• [WHAT YOU SHOULD DO]
From the data that follows, print exactly the lines starting at the one containing "The image size is (768, 1024)." and ending at the one containing "Given: Click the 账号信息 heading"; include both of them and nothing more.

• [Dataset entries]
______
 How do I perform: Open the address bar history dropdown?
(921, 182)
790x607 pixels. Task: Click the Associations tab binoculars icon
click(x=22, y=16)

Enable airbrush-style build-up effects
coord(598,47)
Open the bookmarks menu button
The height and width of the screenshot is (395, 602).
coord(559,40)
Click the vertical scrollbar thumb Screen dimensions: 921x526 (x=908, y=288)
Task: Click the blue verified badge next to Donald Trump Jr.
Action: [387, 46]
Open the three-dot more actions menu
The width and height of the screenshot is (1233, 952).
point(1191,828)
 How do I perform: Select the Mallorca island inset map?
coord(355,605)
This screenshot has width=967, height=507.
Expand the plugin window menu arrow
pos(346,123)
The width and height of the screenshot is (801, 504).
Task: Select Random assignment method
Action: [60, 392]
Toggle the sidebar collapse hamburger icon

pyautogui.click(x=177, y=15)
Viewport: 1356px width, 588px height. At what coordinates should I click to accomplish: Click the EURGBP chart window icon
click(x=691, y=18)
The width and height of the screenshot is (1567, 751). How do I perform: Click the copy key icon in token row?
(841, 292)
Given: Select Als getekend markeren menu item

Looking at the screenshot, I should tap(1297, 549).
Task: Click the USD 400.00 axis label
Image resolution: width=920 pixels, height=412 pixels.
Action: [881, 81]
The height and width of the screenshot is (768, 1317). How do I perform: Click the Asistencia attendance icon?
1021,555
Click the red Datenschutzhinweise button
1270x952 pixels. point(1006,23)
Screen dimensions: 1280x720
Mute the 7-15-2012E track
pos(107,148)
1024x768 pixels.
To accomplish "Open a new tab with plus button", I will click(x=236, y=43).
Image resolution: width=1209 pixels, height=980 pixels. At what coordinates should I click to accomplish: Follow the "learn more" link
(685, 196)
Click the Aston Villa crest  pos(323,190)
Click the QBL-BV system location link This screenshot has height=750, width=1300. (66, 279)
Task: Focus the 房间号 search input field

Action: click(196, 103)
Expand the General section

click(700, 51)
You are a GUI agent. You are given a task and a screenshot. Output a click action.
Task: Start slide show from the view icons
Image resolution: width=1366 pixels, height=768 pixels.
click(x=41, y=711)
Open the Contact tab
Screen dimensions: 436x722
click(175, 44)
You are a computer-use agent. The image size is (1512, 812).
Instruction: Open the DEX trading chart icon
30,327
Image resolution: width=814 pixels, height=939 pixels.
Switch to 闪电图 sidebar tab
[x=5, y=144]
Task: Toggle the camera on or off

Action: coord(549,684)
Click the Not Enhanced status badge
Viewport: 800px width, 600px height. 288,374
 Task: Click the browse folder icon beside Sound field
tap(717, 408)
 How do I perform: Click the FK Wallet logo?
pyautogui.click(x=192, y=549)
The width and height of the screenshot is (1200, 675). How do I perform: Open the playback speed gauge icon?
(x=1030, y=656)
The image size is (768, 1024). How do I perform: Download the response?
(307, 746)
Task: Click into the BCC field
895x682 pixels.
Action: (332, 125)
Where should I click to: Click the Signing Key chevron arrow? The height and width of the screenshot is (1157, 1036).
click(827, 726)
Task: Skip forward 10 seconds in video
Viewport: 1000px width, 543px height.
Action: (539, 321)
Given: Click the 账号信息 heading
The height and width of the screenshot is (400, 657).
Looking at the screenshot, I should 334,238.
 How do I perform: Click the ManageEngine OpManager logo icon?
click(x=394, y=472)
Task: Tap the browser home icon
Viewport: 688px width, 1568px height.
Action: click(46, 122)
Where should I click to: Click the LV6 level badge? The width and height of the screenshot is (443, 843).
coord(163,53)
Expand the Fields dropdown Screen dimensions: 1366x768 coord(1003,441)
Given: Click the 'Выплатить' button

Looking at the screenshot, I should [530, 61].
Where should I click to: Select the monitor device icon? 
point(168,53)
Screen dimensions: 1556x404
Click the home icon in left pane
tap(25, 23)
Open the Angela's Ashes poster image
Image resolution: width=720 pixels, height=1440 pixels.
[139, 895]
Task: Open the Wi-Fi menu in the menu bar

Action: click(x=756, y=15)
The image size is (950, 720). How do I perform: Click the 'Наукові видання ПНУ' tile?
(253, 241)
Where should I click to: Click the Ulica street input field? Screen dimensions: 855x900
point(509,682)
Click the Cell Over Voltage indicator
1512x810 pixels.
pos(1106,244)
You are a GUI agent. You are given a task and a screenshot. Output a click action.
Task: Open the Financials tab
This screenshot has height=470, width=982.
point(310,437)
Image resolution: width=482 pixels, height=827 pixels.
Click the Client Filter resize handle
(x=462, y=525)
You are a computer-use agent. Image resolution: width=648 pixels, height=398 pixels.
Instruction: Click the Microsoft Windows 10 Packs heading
______
• [EXERCISE OUTPUT]
The image size is (768, 1024). How do I perform: Download the response?
(307, 746)
Task: Click into the BCC field
895x682 pixels.
Action: (332, 125)
Where should I click to: Click the Signing Key chevron arrow? The height and width of the screenshot is (1157, 1036).
click(827, 726)
Task: Skip forward 10 seconds in video
Viewport: 1000px width, 543px height.
Action: (539, 321)
Given: Click the 账号信息 heading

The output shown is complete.